1. The excitatory and inhibitory receptive field mechanisms of retinal ganglion cells were studied by extracellular recording from the eyecup of Rana temporaria in order to elucidate the nature of adaptational changes in the functioning of the receptive field. 2. The responses to large stimuli were always strongly depressed relative to responses evoked by smaller spots. This was true even in the fully dark-adapted state and at the very lowest stimuli intensities. 3. Threshold measurements confirmed earlier findings, usually revealing the surround only in light-adapted states. However, in more than 10% of fully dark-adapted cells thresholds to large stimuli were significantly elevated. 4. The central summation area of the receptive field was found to shrink with light-adaptation. There was a gradual decrease in diameters, amounting to some 20-30%, from the dark-adapted, rod-determined receptive fields to the cone-determined ones. 5. Adaptation by bleaching and adaptation by backgrounds changed the effects of the surround in different ways. After a rhodopsin bleach the transition from a light-adapted to a dark-adapted situation was seen as an abrupt drop of large-stimulus thresholds at some time during adaptation.

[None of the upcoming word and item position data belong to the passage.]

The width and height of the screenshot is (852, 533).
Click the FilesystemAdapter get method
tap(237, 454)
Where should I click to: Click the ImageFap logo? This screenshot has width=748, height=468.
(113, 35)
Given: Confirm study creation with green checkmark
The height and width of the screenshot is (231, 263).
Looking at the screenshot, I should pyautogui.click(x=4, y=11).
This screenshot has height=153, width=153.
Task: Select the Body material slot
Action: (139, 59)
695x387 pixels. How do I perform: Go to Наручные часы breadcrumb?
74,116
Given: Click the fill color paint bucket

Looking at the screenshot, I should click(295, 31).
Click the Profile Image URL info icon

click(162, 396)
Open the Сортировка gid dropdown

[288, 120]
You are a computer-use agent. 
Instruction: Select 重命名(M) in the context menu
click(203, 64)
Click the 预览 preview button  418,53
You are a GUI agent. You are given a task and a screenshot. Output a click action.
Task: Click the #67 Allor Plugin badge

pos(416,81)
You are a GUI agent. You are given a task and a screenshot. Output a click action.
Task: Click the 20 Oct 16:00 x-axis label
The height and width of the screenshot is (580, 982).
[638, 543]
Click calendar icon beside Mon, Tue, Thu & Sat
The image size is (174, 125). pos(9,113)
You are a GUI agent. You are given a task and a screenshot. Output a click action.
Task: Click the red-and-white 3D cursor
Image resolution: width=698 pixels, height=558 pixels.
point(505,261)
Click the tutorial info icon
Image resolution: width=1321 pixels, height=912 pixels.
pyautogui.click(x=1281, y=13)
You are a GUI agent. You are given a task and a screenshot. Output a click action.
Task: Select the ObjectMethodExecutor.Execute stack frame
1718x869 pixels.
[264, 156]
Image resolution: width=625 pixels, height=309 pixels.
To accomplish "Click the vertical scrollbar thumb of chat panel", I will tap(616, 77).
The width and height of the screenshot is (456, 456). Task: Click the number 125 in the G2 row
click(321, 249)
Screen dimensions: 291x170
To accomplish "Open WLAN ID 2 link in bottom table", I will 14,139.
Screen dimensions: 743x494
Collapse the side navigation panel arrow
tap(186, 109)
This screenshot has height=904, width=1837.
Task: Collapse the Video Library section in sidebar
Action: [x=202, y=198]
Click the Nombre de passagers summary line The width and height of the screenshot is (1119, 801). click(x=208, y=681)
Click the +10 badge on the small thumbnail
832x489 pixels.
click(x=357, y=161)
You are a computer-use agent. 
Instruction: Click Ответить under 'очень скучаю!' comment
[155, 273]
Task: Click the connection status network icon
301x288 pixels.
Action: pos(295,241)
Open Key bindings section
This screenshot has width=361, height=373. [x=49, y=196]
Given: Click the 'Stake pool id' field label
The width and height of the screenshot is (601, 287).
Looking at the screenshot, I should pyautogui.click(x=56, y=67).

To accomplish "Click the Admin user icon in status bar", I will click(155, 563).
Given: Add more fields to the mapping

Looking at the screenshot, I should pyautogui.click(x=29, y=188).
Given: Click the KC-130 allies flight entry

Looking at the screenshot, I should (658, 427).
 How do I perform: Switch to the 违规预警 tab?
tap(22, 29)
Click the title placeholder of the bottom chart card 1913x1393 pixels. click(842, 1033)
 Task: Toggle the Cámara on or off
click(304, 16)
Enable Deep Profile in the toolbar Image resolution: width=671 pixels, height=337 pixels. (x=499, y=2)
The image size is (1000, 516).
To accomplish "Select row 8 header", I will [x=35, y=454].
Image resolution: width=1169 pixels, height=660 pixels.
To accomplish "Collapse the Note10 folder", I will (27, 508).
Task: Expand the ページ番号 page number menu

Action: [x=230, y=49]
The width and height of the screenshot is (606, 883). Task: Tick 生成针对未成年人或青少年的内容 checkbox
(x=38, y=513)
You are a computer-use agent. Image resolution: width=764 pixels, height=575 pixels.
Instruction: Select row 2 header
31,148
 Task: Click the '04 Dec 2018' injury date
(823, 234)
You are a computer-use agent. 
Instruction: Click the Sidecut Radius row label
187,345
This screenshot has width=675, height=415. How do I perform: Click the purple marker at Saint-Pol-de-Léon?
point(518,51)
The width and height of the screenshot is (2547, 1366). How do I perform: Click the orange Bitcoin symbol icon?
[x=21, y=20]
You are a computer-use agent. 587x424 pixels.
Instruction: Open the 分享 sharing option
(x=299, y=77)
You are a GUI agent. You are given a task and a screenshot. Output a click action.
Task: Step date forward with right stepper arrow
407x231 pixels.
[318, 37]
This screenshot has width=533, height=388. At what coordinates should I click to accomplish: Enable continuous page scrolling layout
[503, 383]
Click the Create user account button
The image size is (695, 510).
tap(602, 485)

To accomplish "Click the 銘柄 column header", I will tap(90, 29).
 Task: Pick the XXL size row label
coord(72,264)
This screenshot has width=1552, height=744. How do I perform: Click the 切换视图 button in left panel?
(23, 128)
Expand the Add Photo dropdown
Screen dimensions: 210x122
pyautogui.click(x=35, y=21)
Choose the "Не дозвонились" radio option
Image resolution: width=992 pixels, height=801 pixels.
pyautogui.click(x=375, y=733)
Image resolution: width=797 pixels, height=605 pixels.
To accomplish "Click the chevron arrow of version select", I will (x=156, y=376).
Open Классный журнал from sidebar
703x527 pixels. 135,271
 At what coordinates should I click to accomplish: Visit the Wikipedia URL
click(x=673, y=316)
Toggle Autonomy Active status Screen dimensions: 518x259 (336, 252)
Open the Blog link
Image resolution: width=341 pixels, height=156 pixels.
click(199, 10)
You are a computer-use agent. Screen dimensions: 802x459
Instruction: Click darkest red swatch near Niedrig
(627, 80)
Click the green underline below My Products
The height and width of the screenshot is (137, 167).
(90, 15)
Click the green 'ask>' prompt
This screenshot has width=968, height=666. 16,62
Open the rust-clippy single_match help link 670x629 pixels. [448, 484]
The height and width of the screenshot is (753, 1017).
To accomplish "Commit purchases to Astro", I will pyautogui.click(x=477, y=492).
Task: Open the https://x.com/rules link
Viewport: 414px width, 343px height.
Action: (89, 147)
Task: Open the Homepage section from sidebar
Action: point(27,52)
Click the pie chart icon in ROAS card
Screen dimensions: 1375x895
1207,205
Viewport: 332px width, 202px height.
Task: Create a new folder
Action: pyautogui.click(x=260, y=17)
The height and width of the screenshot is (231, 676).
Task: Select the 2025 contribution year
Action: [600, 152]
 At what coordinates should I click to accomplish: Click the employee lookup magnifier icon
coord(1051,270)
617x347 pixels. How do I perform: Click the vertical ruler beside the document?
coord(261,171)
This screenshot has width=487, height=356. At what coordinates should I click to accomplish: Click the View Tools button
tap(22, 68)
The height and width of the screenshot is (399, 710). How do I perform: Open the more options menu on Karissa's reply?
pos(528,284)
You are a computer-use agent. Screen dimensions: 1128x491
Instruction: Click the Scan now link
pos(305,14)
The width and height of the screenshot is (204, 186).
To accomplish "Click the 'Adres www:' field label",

Steady backgrounds produced no such dramatic changes, but the increment threshold lines were somewhat steeper with test spots stimulated the surround than with smaller spots. 6. Although the discharge patterns generally show the strength of the surround influence, they underwent no qualitative change at the time of the drop of large-stimulus thresholds after a bleach. 7. It is suggested that the drop does not reflect a sudden reorganization of the receptive field, but is the consequence of the different ways the response to large stimuli are formed in different ranges of stimulus intensity (pre-inhibitory at high intensities, post-inhibitory at low intensities), and of gradual changes in signal dynamics.